Appearance of the site
Deliberation under way
The staff members of the Tokyo National Research Institute for Cultural Properties (TNRICP) participated in the 30th General Assembly of the International Centre for the Study of the Preservation and Restoration of Cultural Properties (ICCROM) held in Rome, Italy, from November 29th to December 1st, 2017. ICCROM was founded based upon the decision at the 9th Session of the UNESCO General Conference in 1956. It is an intergovernmental organization with its headquarters located in Rome since 1959, especially characterized by covering a wide range of cultural properties, regardless of whether they are movable or immovable. It is well known as one of the three Advisory Bodies for the World Heritage Committee and is in a cooperative relationship with TNRICP over many years especially through training activities for preservation and restoration of cultural properties made of paper and urushi lacquer.
The General Assembly of ICCROM is held biannually. During the latest General Assembly, Dr. Webber Ndoro nominated by the Council to be a candidate for Director-General was elected to serve as the new Director-General starting January 1st, 2019. As Dr. Ndoro is the first Director-General from Africa, it is expected that ICCROM’s projects in Africa will be further activated during his term of office for a period of 6 years.

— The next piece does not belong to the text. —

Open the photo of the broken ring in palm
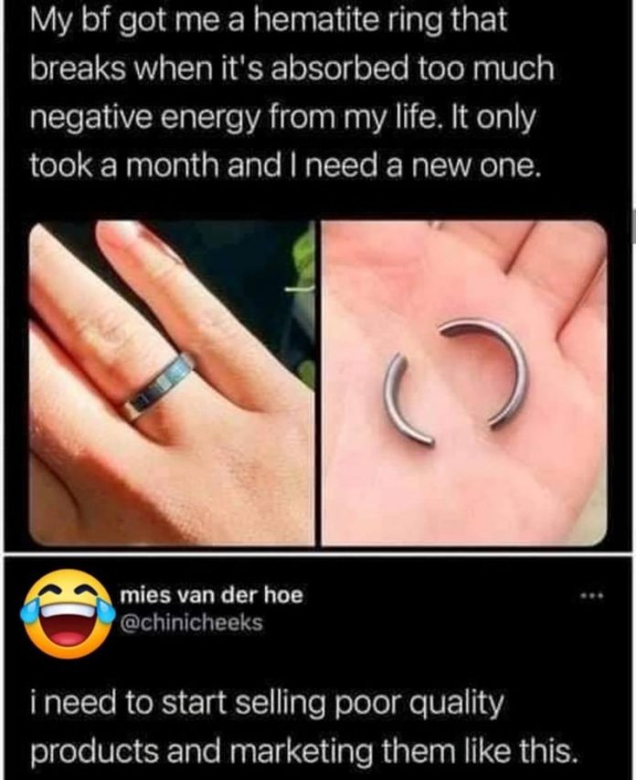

Further, as has happened in the past, an election was also held due to the expiration of the term of office for about one-half of the Council members. As a result of the election, the Council members from Belgium, Egypt, Sudan, Switzerland, and Germany were reappointed, while new Council members were elected from China, Dominica, Lebanon, Poland, Swaziland, the U.S., Portugal, and Russia.
In the thematic discussion, various cases were introduced under the theme of “Post-conflict Reconstruction – Recovery and Community Involvement.” From Japan, Prof. Toshiyuki KONO of Kyushu University made a presentation on reconstruction efforts of buildings in Japan after World War II.
TNRICP intends to continue working on collecting information on the international trends regarding preservation of cultural properties and widely transmitting the activities carried out in Japan.